Dasar Hukum Laut Indonesia
Indonesia adalah
negara kepulauan yang terbentang dari sabang hingga merauke. Batas wilayah laut
Indonesia pada awal kemerdekaan hanya selebar 3 mil laut dari garis pantai
(Coastal baseline) setiap pulau, yaitu perairan yang mengelilingi Kepulauan
Indonesia bekas wilayah Hindia Belanda (Territoriale Zee en Maritime Kringen
Ordonantie tahun 1939 dalam Soewito et al 2000). Namun ketetapan batas
tersebut,yang merupakan warisan kolonial Belanda, tidak sesuai lagi untuk
memenuhi kepentingan keselamatan dan keamanan Negara Republik Indonesia. Atas
pertimbangan tersebut, maka lahirlah konsep Nusantara (Archipelago) yang
dituangkan dalam Deklarasi Juanda pada tanggal 13 Desember 1957. Isi pokok dari
deklarasi tersebut “Bahwa segala perairan di sekitar, diantara dan yang
menghubungkan pulau-pulau yang termasuk daratan Negara Republik Indonesia tanpa
memandang luas atau lebarnya adalah bagian-bagian yang wajar dari wilayah
daratan Negara Republik Indonesia, dan dengan demikian merupakan bagian dari
perairan nasional yang berada di bawah kedaulatan mutlak Negara Republik Indonesia”.
Deklarasi Djuanda
dikukuhkan pada tanggal 18 Pebruari 1960 dalam Undang-Undang No. 4/Prp tahun
1960 tentang Perairan Indonesia. Ketetapan wilayah Republik Indonesia yang
semula sekitar 2 juta km2 (daratan) berkembang menjadi sekitar 5,1 juta km2
(meliputi daratan dan lautan). Dalam hal ini, ada penambahan luas sebesar
sekitar 3,1 juta km2, dengan laut teritorial sekitar 0,3 juta km2 dan perairan
laut nusantara sekitar 2,8 juta km2. konsep Nusantara dituangkan dalam Wawasan
Nusantara sebagai dasar pokok pelaksanaan Garis-garis Besar Haluan Negara
melalui ketetapan MPRS No. IV tahun 1973.
Pada konferensi
Hukul Laut di Geneva tahun 1958, Indonesia belum berhasil
mendapatkan pengakuan Internasional. Namun baru pada Konferensi Hukum Laut
pada sidang ke tujuh di Geneva tahun 1978. Konsepsi Wawasan Nusantara mendapat
pengakuan dunia internasional. Hasil perjuangan yang berat selama sekitar 21
tahun mengisyaratkan kepada Bangsa Indonesia bahwa visi maritim seharusnya
merupakan pilihan yang tepat dalam mewujudkan Negara Kesatuan Republik
Indonesia.
Melalui Konvensi
Hukum Laut Internasional (UNCLOS) pada tahun 1982, yang hingga kini telah
diratifikasi oleh 140 negara, negara-negara kepulauan (Archipelagic states)

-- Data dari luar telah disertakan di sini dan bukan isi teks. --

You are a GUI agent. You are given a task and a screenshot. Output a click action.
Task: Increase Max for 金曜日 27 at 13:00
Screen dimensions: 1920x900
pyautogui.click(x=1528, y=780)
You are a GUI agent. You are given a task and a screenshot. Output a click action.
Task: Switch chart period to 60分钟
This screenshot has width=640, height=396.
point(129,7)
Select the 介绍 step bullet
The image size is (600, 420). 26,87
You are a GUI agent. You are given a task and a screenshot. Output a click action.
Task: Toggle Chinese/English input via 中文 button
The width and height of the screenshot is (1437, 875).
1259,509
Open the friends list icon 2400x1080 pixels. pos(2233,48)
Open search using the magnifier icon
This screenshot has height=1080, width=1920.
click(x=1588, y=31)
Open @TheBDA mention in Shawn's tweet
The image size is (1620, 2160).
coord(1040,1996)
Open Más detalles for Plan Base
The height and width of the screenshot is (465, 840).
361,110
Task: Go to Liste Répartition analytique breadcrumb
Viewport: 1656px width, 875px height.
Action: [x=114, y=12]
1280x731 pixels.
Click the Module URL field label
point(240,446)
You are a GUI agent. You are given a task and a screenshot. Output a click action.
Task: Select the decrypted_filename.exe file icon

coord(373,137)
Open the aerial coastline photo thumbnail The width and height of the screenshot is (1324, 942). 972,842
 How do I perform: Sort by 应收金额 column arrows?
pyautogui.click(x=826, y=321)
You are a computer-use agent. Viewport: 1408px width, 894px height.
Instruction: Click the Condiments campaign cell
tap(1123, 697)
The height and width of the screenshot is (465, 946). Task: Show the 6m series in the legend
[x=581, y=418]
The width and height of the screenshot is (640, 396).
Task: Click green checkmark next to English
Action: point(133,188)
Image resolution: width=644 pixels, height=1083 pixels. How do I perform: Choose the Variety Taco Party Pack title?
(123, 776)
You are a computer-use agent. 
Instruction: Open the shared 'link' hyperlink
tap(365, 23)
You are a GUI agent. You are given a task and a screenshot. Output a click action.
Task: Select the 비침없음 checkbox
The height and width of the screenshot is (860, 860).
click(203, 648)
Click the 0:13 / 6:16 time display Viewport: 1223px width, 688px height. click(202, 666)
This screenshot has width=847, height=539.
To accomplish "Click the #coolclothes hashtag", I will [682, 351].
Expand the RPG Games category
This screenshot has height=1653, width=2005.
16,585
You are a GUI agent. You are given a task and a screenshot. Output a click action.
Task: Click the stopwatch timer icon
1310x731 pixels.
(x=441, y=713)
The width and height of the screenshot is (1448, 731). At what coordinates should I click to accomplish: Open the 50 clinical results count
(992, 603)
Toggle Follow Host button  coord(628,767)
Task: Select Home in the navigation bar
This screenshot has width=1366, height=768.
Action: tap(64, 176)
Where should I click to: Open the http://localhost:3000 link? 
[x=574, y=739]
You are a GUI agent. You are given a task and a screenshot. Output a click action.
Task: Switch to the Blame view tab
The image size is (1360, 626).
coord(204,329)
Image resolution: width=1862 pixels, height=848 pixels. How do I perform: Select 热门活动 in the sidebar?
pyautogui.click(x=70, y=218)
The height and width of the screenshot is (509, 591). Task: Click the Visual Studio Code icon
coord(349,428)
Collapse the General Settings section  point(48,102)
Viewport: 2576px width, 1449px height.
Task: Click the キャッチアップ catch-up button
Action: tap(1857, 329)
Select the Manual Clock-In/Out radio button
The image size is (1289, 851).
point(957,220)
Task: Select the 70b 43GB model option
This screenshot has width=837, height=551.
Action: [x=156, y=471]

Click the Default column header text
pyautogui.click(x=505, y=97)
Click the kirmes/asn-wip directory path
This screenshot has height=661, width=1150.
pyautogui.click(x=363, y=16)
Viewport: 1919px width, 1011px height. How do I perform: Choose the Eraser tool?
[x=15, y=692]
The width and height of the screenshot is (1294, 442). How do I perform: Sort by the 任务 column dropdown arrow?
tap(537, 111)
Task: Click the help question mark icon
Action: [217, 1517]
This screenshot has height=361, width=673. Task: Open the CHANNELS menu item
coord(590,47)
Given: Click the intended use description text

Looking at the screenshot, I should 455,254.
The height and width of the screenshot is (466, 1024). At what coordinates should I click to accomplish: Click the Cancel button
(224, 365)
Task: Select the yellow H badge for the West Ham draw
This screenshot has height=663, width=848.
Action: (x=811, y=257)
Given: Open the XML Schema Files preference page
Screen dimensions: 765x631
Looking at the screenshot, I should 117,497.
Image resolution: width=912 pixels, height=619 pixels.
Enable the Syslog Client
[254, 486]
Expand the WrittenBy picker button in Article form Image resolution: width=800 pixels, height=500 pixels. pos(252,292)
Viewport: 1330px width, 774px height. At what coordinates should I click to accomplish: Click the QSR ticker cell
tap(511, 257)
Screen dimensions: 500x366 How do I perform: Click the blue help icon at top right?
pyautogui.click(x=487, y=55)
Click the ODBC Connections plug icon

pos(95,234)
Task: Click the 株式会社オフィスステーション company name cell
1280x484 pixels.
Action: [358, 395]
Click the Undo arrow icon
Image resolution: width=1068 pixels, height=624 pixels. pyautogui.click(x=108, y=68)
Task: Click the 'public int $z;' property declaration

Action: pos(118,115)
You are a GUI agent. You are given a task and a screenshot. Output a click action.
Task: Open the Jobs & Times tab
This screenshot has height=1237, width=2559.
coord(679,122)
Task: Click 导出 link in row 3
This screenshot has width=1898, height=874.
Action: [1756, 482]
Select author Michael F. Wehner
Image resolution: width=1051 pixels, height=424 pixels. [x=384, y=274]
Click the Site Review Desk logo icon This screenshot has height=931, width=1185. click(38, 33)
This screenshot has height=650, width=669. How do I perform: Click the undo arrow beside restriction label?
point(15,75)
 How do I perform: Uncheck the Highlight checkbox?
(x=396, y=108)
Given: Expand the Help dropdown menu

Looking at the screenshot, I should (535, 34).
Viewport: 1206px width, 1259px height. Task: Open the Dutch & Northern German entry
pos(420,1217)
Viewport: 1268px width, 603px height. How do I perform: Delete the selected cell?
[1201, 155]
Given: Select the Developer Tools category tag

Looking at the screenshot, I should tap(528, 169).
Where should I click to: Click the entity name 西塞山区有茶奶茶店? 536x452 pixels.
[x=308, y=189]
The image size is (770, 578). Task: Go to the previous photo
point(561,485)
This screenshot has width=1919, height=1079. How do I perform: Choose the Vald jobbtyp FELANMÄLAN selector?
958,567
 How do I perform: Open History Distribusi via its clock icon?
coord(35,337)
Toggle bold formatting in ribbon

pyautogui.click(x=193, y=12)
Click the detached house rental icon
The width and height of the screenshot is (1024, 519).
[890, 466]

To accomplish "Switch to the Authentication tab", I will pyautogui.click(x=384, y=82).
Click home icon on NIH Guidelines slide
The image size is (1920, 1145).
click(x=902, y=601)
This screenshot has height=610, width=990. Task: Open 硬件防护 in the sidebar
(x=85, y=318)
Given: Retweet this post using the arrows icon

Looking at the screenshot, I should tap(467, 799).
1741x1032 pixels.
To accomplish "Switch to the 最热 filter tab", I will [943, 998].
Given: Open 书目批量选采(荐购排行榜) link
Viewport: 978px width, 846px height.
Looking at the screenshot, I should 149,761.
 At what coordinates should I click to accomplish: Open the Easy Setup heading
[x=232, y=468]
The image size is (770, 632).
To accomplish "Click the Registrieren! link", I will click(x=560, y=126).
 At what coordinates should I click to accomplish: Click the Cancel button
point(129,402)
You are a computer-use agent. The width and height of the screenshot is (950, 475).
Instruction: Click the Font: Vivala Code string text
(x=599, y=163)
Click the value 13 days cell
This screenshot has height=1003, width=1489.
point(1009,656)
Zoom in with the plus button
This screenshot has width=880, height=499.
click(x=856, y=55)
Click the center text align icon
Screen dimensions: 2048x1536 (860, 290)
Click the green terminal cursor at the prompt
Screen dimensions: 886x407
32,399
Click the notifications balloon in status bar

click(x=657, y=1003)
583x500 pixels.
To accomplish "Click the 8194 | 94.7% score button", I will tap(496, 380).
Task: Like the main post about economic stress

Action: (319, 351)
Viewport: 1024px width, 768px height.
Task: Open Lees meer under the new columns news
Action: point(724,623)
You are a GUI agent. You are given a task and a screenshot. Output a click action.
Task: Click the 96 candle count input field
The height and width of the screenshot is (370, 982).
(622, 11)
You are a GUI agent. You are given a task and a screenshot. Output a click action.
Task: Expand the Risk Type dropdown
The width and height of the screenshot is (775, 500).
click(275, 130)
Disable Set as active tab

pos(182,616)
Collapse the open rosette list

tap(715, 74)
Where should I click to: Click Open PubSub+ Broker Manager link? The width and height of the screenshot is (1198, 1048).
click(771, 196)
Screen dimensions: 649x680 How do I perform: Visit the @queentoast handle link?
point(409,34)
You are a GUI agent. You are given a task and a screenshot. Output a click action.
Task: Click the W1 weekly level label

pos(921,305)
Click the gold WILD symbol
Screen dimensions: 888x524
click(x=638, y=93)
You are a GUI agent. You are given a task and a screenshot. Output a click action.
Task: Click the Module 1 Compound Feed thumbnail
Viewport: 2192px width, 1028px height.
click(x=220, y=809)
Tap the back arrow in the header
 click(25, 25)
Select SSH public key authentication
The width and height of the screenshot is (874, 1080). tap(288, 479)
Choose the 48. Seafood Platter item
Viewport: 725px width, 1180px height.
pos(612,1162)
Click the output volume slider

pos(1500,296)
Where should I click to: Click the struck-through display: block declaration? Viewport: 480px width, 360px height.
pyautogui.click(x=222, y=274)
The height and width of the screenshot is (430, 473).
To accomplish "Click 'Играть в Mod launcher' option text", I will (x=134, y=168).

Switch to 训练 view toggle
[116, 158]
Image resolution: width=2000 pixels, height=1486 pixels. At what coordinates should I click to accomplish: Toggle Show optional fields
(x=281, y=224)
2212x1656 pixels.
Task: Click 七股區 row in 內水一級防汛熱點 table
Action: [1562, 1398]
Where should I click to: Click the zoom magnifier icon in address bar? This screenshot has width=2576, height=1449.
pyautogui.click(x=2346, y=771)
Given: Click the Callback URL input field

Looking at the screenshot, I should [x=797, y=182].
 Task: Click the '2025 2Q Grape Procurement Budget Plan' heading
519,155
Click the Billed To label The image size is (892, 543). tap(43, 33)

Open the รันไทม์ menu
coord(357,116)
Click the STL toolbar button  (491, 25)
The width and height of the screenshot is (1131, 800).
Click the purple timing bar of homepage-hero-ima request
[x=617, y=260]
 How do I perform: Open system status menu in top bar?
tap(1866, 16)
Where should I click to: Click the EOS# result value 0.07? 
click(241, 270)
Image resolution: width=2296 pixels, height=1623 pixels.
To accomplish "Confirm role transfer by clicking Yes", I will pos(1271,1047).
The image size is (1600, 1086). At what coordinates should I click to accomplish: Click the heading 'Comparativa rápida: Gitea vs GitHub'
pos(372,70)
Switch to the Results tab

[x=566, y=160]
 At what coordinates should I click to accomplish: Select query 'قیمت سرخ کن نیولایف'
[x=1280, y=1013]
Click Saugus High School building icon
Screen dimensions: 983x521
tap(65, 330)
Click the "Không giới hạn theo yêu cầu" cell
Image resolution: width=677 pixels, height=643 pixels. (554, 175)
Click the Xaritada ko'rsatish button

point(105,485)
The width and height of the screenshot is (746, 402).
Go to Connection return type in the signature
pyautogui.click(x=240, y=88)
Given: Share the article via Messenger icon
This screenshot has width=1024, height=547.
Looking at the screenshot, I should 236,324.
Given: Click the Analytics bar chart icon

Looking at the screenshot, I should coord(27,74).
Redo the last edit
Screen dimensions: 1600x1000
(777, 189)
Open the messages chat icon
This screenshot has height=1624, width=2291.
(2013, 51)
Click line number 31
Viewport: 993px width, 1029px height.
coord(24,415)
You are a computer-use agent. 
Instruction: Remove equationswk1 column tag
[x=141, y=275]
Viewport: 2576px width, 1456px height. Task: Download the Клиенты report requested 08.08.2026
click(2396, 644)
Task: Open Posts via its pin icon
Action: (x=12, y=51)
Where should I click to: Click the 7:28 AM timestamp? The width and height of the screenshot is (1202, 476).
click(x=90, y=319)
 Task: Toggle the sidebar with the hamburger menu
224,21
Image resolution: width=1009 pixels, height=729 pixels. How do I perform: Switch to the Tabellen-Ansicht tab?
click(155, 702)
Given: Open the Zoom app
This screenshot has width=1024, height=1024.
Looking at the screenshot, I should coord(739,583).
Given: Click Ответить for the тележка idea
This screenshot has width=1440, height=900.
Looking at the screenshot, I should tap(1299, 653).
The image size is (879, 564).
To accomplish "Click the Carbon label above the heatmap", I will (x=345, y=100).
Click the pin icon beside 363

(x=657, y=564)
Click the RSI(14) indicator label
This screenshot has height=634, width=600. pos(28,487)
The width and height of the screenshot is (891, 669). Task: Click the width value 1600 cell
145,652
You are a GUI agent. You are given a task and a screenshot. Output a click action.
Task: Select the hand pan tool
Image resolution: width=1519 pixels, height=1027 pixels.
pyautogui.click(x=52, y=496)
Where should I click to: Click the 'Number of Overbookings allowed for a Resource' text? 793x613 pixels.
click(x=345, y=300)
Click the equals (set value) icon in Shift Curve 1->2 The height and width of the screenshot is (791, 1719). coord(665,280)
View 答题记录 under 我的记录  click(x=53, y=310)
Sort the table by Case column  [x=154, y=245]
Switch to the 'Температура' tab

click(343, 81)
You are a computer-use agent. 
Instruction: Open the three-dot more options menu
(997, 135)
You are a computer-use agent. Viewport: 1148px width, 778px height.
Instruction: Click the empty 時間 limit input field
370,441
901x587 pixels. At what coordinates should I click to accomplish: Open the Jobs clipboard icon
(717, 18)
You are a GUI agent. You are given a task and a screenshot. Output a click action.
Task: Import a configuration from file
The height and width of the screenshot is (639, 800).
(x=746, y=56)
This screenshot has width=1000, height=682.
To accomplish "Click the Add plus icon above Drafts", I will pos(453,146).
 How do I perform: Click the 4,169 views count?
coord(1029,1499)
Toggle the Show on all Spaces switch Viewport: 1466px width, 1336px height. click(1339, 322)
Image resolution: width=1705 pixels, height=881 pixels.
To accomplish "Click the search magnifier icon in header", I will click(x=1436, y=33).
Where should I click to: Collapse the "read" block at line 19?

memperoleh hak mengelola Zona Ekonomi Eksklusif seluas 200 mil laut diluar
wilayahnya. Sebagai negara kepulauan, Indonesia mempunyai hak mengelola
(yurisdiksi) terhadap Zona Ekonomi Eksklusif, meskipun baru meratifikasinya.
Hal itu kemudian dituangkan dalam Undang-Undang No. 17 tanggal 13 Desember 1985
tentang pengesahan UNCLOS (United Nations Convention on the Law of the Sea).
Penetapan Zona Ekonomi Eksklusif Indonesia (ZEEI) mencapai jarak 200 mil laut,
dikukur dari garis dasar wilayah Indonesia ke arah laut lepas. Ketetapan
tersebut kemudian dikukuhkan melalui Undang-Undang Nomor 5/1983 tentang Zona
Ekonomi Eklsklusif Indonesia. Konsekuensi dari implementasi undang-undang
tersebut adalah bahwa luas wilayah perairan laut Indonesia bertambah
sekitar 2,7 juta Km2, sehingga menjadi sekitar 5,8 juta Km2. Konvensi PBB
tentang Hukum Laut 1982 (UNCLOS 1982) melahirkan delapan zonasi pegaturan
(regime) hukum laut yaitu:
1. Perairan Pedalaman (Internal waters),
2. Perairan kepulauan (Archiplegic waters) termasuk ke dalamnya
selat yang digunakan untuk pelayaran internasional,
3. Laut Teritorial (Teritorial waters),
4. Zona tambahan ( Contingous waters),
5. Zona ekonomi eksklusif (Exclusif economic zone),
6. Landas Kontinen (Continental shelf),
7. Laut lepas (High seas),
8. Kawasan dasar laut internasional (International sea-bed
area).
Konvensi Hukum Laut
1982 mengatur pemanfaatan laut sesuai dengan status hukum dari kedelapan zonasi
pengaturan tersebut. Negara-negara yang berbatasan dengan laut, termasuk Indonesia
memiliki kedaulatan penuh atas wilayah perairan pedalaman, perairan kepulauan
danlaut teritorial; sedangkan untuk zona tambahan, zona ekonomi eksklusif dan
landasan kontinen, negara memiliki hak-hak eksklusif, misalnya hak memanfaatkan
sumber daya alam yang ada dizona tersebut. Sebaliknya, laut lepas merupakan
zona yang tidak dapat dimiliki oleh negara manapun, sedangkan kawasan dasar
laut Internasioal dijadikan sebagai bagian warisan umat manusia.